In a text on Sunday, April 23, Rice said: "Never in a million years did I expect to respond to a call for my 12-year-old granddaughter.
"I am ANGRY, HEARTBROKEN, and NUMB."
Se'Cret's grandfather, Reverend Sam Saylor, has been fighting against gun violence ever since he lost his son in 2012. He now sits as National Vice President of the National Gun Victims Action Council - a Chicago-based coalition of gun violence victims.
Even before his son's death, Rev. Saylor knew how gun violence was destroying his community, he called it a numbing regularity in too many neighbourhoods.
He would join families at gatherings and vigils to pray with bereaved families. On Saturday, April 22, he joined friends and family in Hartford to hold a vigil for his own granddaughter.
"It's just trauma on top of trauma," he said. Never expecting "that I would be in this parade of pain again.",
During the vigil, Se'Cret's mother, Bianca Pierce, sat draped in a blanket, crying with her head down. She was wearing a lanyard with pictures of her daughter, and the words 'FOREVER SE'CRET.'
Thursday's shooting was Hartford's seventh homicide of 2023, having left two adults and a child injured as well as Se'Cret dead.
Speaking at the vigil, Rev Saylor said: "We had one of these vigils. We asked the community to stand up for justice, and a wonderful thing happened: People poured out, in an unprecedented way, information to the police.
"And they worked long and hard to bring something that we've never experienced, that is fleeting in this community."
He continued: "And at that time I wanted street justice, I wanted quick justice. But because of the hard work of the community and the commitment of the police department and elected officials, we got something better than street justice or quick justice: we got sweet justice.
"We want that kind of reality for Bianca and Se'Cret and this family."
Shane Oliver's killer was an acquaintance, now serving 40 years in prison. On the day of Oliver's death, he had left home to collect money for a car he had sold.
Like so many gun-related deaths, it all began with an argument. Words became heated, and a gun was drawn. Oliver tried to run, but didn't get far before two bullets were fired into his back. He died just hours later.
But the family did not let their son's death stop them, and became fierce campaigners against gun violence.
Speaking at a gathering in 2022, Saylor said: "The cries of those children, the countless children that are yet to die, these lives are crying out from the grave saying 'do right, do right by me while you still have time'.
"My son was a cripple, he couldn't run fast enough from the assassin's bullet. But I've dedicated my life to run for him.

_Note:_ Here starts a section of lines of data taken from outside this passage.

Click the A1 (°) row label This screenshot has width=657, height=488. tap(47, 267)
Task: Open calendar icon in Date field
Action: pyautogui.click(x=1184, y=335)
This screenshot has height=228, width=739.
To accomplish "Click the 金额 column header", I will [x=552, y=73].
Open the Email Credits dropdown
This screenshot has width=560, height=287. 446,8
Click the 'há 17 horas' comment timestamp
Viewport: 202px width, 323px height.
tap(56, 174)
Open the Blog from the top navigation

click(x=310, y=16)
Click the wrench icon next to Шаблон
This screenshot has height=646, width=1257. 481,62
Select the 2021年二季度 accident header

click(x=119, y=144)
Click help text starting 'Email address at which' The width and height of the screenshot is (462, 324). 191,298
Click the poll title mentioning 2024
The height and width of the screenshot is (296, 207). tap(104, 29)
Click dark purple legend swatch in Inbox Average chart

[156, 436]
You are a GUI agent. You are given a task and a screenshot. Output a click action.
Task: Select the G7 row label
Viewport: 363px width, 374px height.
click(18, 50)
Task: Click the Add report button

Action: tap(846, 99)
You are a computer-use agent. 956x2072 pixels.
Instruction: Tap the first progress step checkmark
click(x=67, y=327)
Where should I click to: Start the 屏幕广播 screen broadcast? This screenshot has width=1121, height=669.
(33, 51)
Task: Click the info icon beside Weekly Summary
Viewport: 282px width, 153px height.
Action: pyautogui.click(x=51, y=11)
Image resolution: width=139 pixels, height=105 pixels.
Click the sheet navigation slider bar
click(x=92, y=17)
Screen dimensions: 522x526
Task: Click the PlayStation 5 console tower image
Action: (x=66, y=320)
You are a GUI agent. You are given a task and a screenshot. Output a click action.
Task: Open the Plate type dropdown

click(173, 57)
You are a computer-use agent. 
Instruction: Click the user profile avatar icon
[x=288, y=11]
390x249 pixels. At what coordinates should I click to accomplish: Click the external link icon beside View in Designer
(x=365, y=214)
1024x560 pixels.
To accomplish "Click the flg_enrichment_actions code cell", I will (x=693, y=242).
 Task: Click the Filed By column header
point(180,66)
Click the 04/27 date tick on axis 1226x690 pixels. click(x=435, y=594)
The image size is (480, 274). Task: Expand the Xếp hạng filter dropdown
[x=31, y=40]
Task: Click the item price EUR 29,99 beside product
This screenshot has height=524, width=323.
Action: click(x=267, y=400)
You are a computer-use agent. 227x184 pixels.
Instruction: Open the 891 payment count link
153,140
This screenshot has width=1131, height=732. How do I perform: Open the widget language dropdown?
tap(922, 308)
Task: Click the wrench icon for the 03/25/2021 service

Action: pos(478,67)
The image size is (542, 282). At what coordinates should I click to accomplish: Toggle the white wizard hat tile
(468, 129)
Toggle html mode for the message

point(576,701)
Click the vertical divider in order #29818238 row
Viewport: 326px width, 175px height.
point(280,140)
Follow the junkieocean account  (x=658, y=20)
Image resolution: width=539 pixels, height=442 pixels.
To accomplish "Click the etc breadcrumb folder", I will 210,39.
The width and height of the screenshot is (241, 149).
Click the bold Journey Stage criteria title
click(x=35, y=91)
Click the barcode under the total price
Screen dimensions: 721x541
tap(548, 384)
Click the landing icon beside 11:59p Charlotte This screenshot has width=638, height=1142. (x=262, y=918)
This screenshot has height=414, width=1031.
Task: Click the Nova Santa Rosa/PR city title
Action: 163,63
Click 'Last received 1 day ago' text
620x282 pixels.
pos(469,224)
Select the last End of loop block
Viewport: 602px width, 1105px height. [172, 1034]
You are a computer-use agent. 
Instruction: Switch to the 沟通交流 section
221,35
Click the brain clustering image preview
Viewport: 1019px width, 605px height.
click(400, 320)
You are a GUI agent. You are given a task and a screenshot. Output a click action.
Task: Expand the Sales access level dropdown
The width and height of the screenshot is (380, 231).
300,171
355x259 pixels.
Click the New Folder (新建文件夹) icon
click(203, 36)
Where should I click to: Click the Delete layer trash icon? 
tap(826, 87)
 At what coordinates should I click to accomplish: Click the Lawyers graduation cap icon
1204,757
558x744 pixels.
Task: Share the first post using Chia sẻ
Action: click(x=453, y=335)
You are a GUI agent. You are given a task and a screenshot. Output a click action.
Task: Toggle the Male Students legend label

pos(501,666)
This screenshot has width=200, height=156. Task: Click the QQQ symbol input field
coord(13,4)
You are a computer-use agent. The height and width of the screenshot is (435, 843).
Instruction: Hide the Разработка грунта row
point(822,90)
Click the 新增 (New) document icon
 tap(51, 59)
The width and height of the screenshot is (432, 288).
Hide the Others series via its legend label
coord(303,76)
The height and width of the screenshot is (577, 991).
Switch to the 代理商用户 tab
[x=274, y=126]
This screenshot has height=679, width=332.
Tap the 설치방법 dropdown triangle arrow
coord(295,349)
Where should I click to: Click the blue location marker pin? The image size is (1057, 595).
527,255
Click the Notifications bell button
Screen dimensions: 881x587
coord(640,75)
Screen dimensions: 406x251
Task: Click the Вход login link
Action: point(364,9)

I'm running for him and every other child that wants to live in America, free.
"I'm asking for your help, call your congressman, tell them 'this is the day that we must change'."
Kim A Snyder, a documentary film director, became acquainted with Rice and Saylor while working on her award-winning film about Newtown. She explained how Saylor pushed for stricter gun laws, trying to shine a spotlight on the urban violence that has taken so many young Black lives.
"Then it was his own kid," Snyder said.
Executive director of CT Against Gun Violence, Jeremy Stein, says "we've got to do more" - despite the state having some of the lowest death rates from guns, according to the Violence Policy Center.
He called the latest shooting "incredibly personal" because of Rice's connection to the group - having worked as the outreach coordinator for CT Against Gun Violence.
"She lost her son, Shane," said Stein, "and now Shane's daughter has been murdered - both by gun violence."
The suspects in Se'Cret's killing appeared to target three males - 16, 18, and 23, who were standing on a pavement in a residential street not far from downtown Hartford on the fateful Thursday night. They were wounded, but all three were expected to survive.
Hartford's Mayor, Luke Bronin, urged the survivors to cooperate with police, saying at a press conference on Friday, April 21, they could help lead police to Se'Cret's killers.
"A tragedy like this ripples outward in a community and affects so many," he said.